After his first six years at Stanford, van Niel had achieved a considerable scientific reputation, not only in the United States, but internationally. As he informed Wilbur, van Niel was invited to speak at the most important scientific meetings in his area of research. In 1935, he accepted invitations to speak at the symposium on Quantitative Biology at Cold Spring Harbor, the International Botanical Congress, and the Second International Congress for Microbiology.⁽¹⁴⁹⁾

Wilbur, too, had advanced his projects in the early 1930's, despite the economic problems facing the university. By 1935, Wilbur's ambition for a School for Biology had become a reality. At the same time, the departments affiliated with the Medical School continued to resist full integration and frequent squabbles over curriculum and courses broke out.⁽¹⁵⁰⁾ Nonetheless, a small but productive group of experimental biologists became well established within the School. Continued financial support from the RF for their research appeared likely.

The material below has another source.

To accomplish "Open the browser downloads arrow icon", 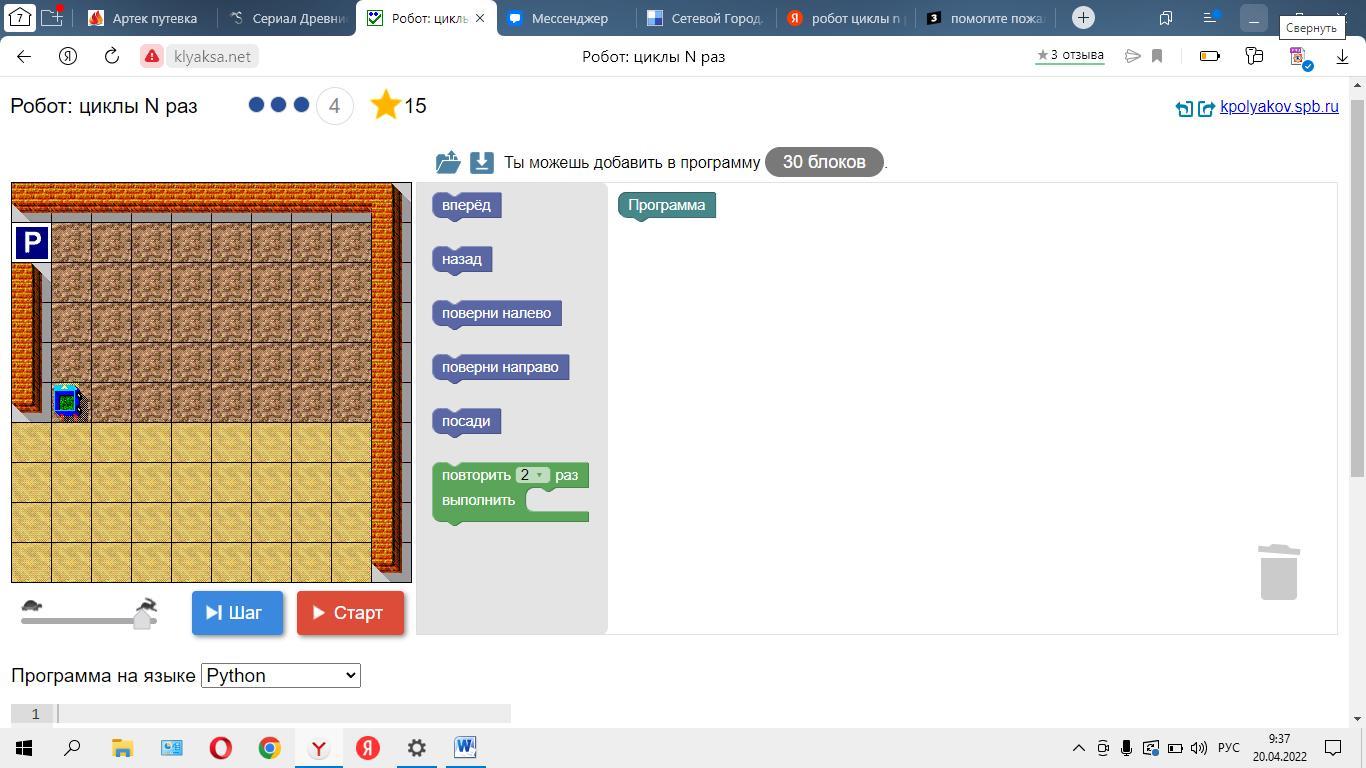I will pos(1342,56).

For Taylor, too, establishing the School of Biology was a victory. The victor missed a crown, however, and Taylor advised his president that he would "be willing" to be named Dean of the School if that would help ensure its permanence.⁽¹⁵¹⁾ In 1936, he received the word. "You are hereby appointed Dean of the School of Biological Sciences," wrote Wilbur.⁽¹⁵²⁾

While the School of Biology represented success for Wilbur, the HMS did not live up to the potential envisioned for it in 1928. It remained a small and quiet institution, never gaining the stature or size of the MBL in Woods Hole or the Zoological Station in Naples. Still, important research was carried out in the Jacques Loeb Laboratory. For Wilbur and Taylor, the new laboratory provided a highly valuable place in which to develop experimental biology free from the constraints of the established departments on the campus where resistance to the new biology was strong. The HMS advanced Wilbur's goals to reform medicine and to build Stanford into a major research university. As an RF officer, Embree advanced his own interests and the larger goals of the RF by funding the HMS. Fisher more than doubled the size of the institution under his direction by joining in the support of experimental biology. Stanford faculty Blinks, Taylor, and Whitaker launched sustained research programs that relied heavily on biophysical and experimental physiological approaches. In summers, a whole host of investigators and students arrived at the Station and conducted a wide variety of research projects.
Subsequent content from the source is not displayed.